La crisi economica iniziata nel 2008 ha ulteriormente esasperato quella specifica e patologica italiana. È avvenuto allora che mentre tutti gli intellettuali, gli editorialisti, gli esponenti dei partiti e del gran capitale ci spiegavano – nell'interesse dell'economia nazionale - la necessità impellente di diminuire la spesa pubblica, di liberarsi dei “lacci e laccioli” di una legislazione opprimente, di una burocrazia invasiva e di un eccesso di garanzie per i lavoratori, l'economia nazionale reale, cioè quella gestita e diretta dal mondo imprenditoriale, saccheggiava allegramente il denaro pubblico. Inoltre, prosperava proprio sulle inefficienze e sui “ritardi” di burocrazie e istituzioni asservite. Nello stesso tempo, con straordinaria efficacia e rapidità, si sono smantellati i pochi diritti rimasti al mondo del lavoro.

Il risultato, e non si tratta evidentemente della sola vicenda romana, è che il tasso di corruzione e di marciume è aumentato di pari passo con l'arricchimento di una minoranza privilegiata, con l'intensificazione dello sfruttamento nei luoghi di lavoro e con il degrado sociale.
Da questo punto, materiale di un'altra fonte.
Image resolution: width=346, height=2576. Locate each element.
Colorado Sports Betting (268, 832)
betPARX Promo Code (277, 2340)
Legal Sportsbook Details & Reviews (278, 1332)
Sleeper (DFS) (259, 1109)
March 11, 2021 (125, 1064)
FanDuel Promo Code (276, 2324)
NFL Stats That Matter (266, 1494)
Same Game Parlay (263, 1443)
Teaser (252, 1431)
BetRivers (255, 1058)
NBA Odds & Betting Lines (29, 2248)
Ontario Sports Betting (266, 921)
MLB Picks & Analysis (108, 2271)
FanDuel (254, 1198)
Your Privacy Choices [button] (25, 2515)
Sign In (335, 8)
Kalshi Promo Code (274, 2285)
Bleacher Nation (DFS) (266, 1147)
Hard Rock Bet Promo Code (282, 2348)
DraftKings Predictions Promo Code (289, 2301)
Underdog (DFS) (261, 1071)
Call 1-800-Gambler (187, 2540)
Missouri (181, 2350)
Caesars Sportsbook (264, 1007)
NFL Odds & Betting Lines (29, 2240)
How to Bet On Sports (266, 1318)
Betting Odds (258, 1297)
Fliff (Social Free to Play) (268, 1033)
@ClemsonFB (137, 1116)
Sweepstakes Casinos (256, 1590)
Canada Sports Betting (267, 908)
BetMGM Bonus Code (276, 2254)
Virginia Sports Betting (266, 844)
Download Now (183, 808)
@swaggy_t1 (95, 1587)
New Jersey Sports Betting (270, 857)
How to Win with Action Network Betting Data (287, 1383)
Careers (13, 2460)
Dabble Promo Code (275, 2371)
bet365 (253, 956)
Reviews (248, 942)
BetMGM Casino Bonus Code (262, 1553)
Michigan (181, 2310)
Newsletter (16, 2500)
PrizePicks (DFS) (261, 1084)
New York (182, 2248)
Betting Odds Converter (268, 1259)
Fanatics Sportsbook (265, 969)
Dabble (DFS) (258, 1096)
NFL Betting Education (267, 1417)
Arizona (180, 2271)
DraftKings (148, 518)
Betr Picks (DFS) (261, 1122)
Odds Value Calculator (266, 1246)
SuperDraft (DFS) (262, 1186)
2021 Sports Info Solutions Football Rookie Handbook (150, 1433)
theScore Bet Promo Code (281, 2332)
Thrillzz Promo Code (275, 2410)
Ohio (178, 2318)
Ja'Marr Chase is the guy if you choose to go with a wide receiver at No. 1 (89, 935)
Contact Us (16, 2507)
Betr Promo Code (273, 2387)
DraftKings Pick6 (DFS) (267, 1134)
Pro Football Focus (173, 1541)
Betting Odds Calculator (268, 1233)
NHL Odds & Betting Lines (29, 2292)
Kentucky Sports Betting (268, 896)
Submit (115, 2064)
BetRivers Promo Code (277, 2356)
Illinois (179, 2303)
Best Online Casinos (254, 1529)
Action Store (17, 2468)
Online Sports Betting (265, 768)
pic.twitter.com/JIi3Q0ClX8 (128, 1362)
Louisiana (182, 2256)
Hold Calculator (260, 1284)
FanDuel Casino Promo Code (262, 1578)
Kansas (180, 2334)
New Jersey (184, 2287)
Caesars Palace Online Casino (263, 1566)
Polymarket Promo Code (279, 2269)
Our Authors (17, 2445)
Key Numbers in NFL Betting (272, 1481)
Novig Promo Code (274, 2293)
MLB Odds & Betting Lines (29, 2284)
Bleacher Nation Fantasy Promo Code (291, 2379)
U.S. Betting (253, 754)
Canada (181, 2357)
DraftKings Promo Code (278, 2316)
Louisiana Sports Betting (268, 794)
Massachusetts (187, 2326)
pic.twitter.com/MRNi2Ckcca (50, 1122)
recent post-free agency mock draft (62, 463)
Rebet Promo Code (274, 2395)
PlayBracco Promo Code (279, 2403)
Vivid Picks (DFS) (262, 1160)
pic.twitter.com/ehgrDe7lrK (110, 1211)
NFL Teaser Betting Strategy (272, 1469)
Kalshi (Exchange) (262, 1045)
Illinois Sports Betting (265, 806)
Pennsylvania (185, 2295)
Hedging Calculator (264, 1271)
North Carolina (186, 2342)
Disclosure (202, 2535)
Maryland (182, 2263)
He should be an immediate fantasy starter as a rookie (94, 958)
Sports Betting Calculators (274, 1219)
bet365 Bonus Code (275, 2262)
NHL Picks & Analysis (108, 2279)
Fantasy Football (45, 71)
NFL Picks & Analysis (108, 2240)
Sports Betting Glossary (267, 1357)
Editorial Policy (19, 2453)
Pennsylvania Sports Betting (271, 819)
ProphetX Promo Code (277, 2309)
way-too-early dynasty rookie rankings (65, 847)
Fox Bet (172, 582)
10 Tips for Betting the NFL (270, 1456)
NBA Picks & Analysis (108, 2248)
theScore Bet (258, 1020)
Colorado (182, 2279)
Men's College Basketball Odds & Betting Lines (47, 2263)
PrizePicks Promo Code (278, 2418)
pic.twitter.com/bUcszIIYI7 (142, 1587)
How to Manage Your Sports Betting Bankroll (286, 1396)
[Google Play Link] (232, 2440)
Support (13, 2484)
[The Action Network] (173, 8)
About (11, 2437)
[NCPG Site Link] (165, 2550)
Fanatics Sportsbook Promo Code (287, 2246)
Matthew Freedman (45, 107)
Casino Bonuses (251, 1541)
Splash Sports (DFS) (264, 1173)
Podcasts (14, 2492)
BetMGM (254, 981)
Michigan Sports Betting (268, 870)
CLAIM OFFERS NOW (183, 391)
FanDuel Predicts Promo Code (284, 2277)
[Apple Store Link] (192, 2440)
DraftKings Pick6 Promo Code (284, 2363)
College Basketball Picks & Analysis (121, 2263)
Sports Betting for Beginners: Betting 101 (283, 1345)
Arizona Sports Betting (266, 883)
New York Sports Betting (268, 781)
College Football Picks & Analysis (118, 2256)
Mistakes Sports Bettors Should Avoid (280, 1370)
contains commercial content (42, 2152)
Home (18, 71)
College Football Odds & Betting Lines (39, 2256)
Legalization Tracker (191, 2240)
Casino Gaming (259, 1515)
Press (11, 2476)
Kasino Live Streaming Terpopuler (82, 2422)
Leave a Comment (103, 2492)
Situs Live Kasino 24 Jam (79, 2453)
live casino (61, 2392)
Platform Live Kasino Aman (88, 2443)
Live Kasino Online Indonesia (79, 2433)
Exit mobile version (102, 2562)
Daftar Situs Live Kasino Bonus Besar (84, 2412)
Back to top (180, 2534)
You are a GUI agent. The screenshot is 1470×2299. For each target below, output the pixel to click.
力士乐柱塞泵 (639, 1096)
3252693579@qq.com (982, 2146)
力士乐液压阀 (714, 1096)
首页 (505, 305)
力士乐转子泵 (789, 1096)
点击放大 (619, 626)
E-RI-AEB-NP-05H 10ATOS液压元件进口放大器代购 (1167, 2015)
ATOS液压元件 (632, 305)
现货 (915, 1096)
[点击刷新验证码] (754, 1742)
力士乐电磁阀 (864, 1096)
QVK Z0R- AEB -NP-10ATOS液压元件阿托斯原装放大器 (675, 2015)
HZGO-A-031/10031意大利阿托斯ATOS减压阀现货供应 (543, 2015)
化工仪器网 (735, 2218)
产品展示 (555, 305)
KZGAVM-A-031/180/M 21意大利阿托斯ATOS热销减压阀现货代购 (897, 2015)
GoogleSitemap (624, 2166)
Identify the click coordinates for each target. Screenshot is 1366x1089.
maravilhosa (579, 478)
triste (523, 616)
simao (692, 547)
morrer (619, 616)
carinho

L'insieme di relazioni politiche e affaristiche di “Mafia Capitale” rappresenta, in scala ridotta, quello che avviene sul piano nazionale e aiuta a capirlo. Così, ad esempio, il coinvolgimento di ambienti apparentemente opposti, come quello delle cooperative incaricate dell'assistenza agli immigrati e quello dell'estrema destra che orchestra puntualmente “cortei spontanei” contro i centri di accoglienza e i campi rom, rivela quanto ci sia di teatrale e di fasullo negli argomenti della destra e della sinistra sull'immigrazione. Questa si è rivelata, in molti sensi, un vero business; non solo perché, come è sempre accaduto, costituisce per molti imprenditori una riserva preziosa di manodopera a bassissimo costo, ma anche per il fiume di denaro che va alle cooperative, per le opportunità che si aprono a improvvisati “albergatori” legati a questa o quella cordata politico-mafiosa, per il periodico utilizzo che si può fare della tragedia di decine di migliaia di persone, fingendo di preoccuparsene, come fa il governo Renzi, o additandole come fonte di tutti i mali e di tutte le disgrazie, come sta facendo la Lega di Salvini, scimmiottata dall'incolore neo-presidente della Liguria, Giovanni Toti.

Di fronte alla corruzione dilagante, di fronte alle continue prepotenze sociali delle classi più ricche, moltissimi lavoratori hanno disertato le urne alle elezioni regionali. Un rifiuto, una protesta, che hanno raggiunto proporzioni mai viste prima. Ma questo non basta. Occorre che il dissenso dei lavoratori e delle masse popolari nei confronti del “sistema” trovi una sua autonoma espressione politica. Altrimenti costituirà il serbatoio di consensi per nuovi demagoghi.

Il nodo è sociale, è un nodo di classe: i lavoratori, quando ritrovino la capacità di esprimere un proprio partito, un proprio programma e una propria politica, rappresentano l'unica componente della società che ha l'interesse e la possibilità di cambiare radicalmente le cose, togliendo di mano alla classe capitalistica, con tutte le sue propaggini mafiose e camorriste, le leve della direzione dell'economia e dello stato.